February 20th, 2024

Azure Cosmos DB design patterns – Part 7: Materialized View

Jay Gordon
Senior Program Manager

We’re excited to present the seventh edition of our blog series, dedicated to exploring design patterns in Azure Cosmos DB for NoSQL applications. Drawing from real-world customer experiences, our aim is to help you navigate the intricacies of JSON-based NoSQL databases. In this chapter, we delve deeper into prevalent NoSQL patterns, perfect for those new to this database type. We also focus on patterns specific to Azure Cosmos DB, demonstrating how to harness its distinct capabilities to tackle complex architectural issues.

Azure Samples / cosmsos-db-design-patterns

These patterns, previously shared individually with customers, are now being made more widely accessible. We believe it’s the right moment to broadly publish these insights, enhancing their discoverability among users. Thus, we’ve created Azure Cosmos DB Design Patterns — a GitHub repository filled with an array of examples. These samples are meticulously curated to demonstrate the implementation of specific patterns, assisting you in addressing design challenges when utilizing Azure Cosmos DB in your projects.

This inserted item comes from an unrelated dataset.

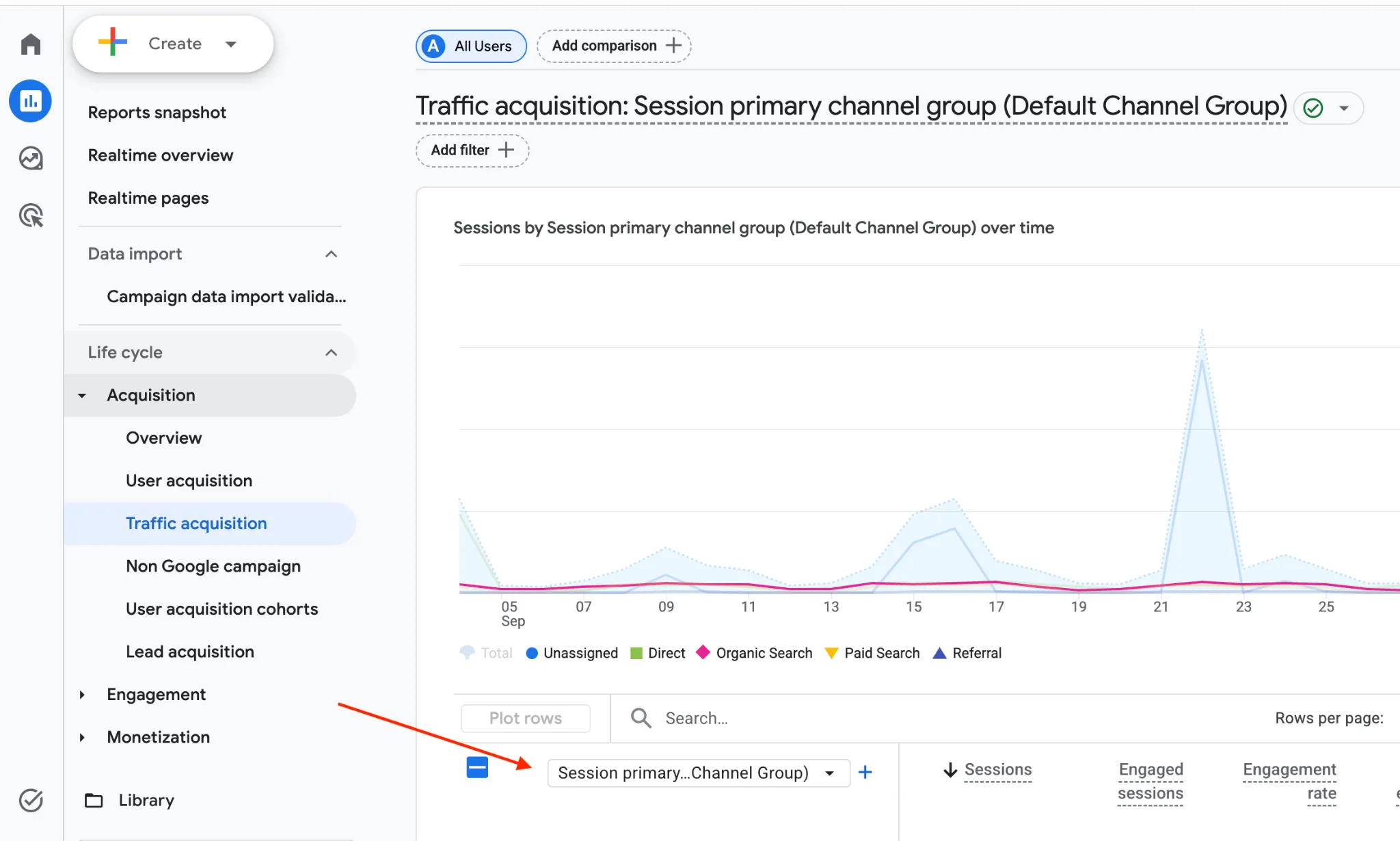1400x841 pixels.
Task: Open the Explore icon in the left rail
Action: [31, 158]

To help share these, we have created a blog post series on each of them. Each post will focus on a specific design pattern with a corresponding sample application that is featured in this repository. We hope you enjoy it and find this series useful.

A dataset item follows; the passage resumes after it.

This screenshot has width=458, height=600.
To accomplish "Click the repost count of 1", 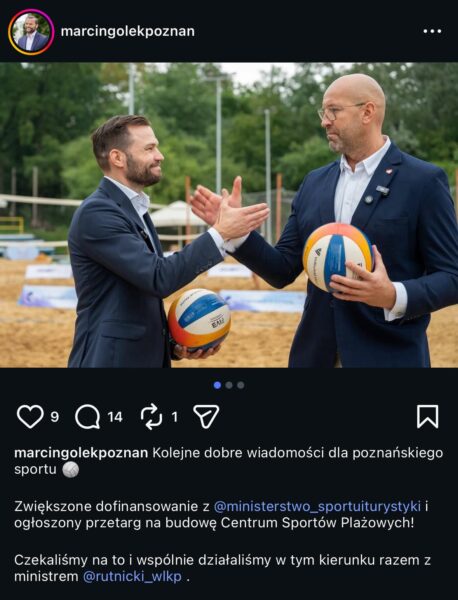I will [x=174, y=417].
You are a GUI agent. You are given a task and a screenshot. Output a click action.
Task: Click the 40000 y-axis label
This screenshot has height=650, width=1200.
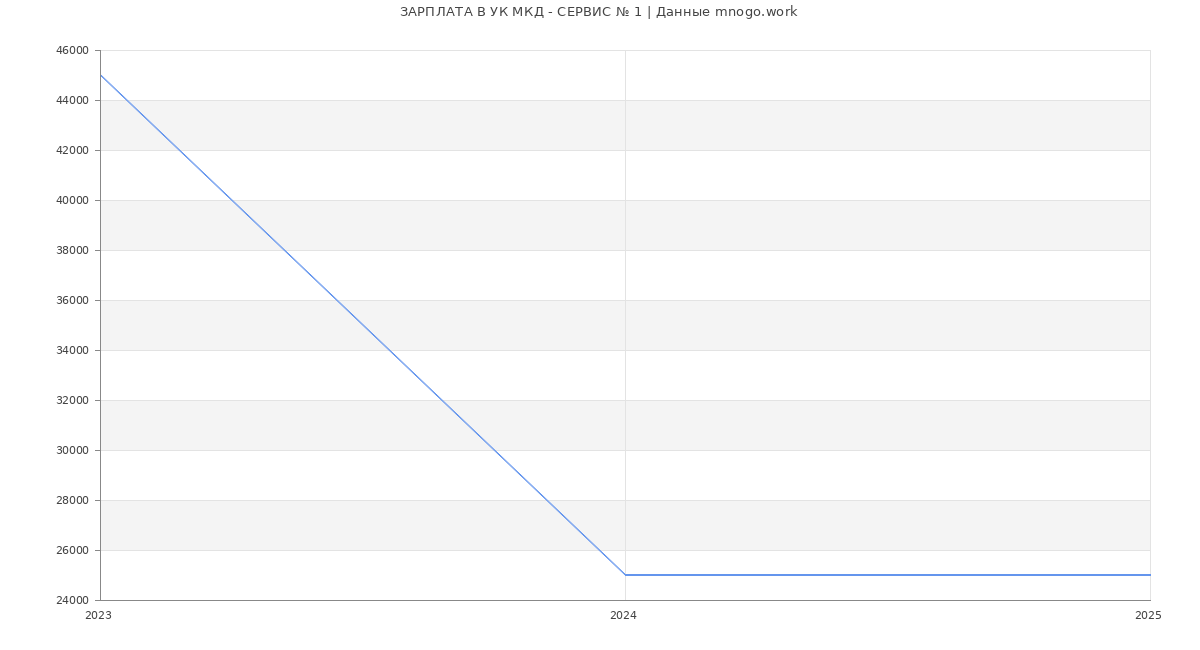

Here is a list of the previous posts in this series:

Azure Cosmos DB design pattern: Materialized Views

The Materialized View pattern in NoSQL databases is a design approach that optimizes query performance by precomputing and storing the results of complex queries. This pattern is particularly effective when the data’s original format is not ideally structured for frequent query operations. By creating these precomputed views, the pattern aids in efficient data retrieval, especially for large datasets or where queries involve aggregations like sum, average, or count.

In practice, materialized views store only the necessary data required by specific queries, enabling applications to access information swiftly. These views are typically disposable and can be rebuilt from the source data, meaning they are not directly updated but refreshed or regenerated in response to changes in the source data. This approach can significantly reduce computational overhead during query execution, leading to faster responses and improved system performance.

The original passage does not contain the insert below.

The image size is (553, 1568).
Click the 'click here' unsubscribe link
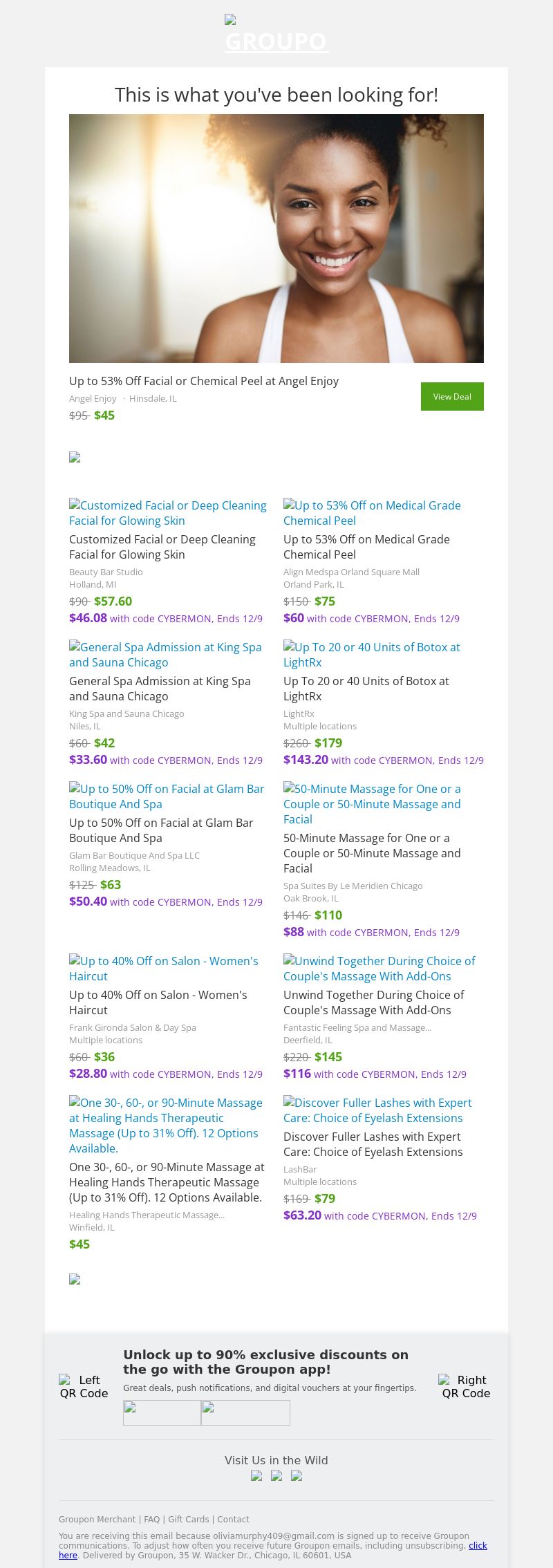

Materialized views are beneficial in scenarios such as simplifying complex queries, improving query performance, and providing access to specific data subsets. They are also useful in bridging different data stores to leverage their individual capabilities. However, they might not be ideal in situations where source data changes rapidly or where high consistency between the view and the original data is required.

Overall, the Materialized View pattern is a strategic choice in NoSQL database design, enhancing data access efficiency and catering to specific querying needs while managing the trade-offs between data storage and retrieval.

The Scenario:

Materialized views are a useful way of improving query performance by precalculating and saving optimized data representations. This process involves creating derived tables that record and maintain the results of certain queries. By doing this, materialized views solve the problem of slower and less effective data retrieval.In practice, materialized views are used in different situations, each meeting different optimization needs:

  1. Views with Different Partition Keys: Materialized views can be tailored to accommodate diverse partition keys, allowing for more efficient organization and retrieval of data based on varying criteria. This capability is particularly beneficial in systems where data needs to be accessed and manipulated using multiple perspectives.
  2. Subsets of Data: When working with large datasets, it often makes sense to focus on specific subsets of information that are frequently queried. Materialized views can be employed to create summarized versions of these subsets, optimizing access to relevant data and minimizing the need for resource-intensive full-table scans.
  3. Aggregate Views: Analytical queries frequently involve aggregations, such as sum, average, or count, performed on certain data attributes. Materialized views can precompute these aggregations, enabling swift execution of analytical queries without the need to repeatedly process the raw data.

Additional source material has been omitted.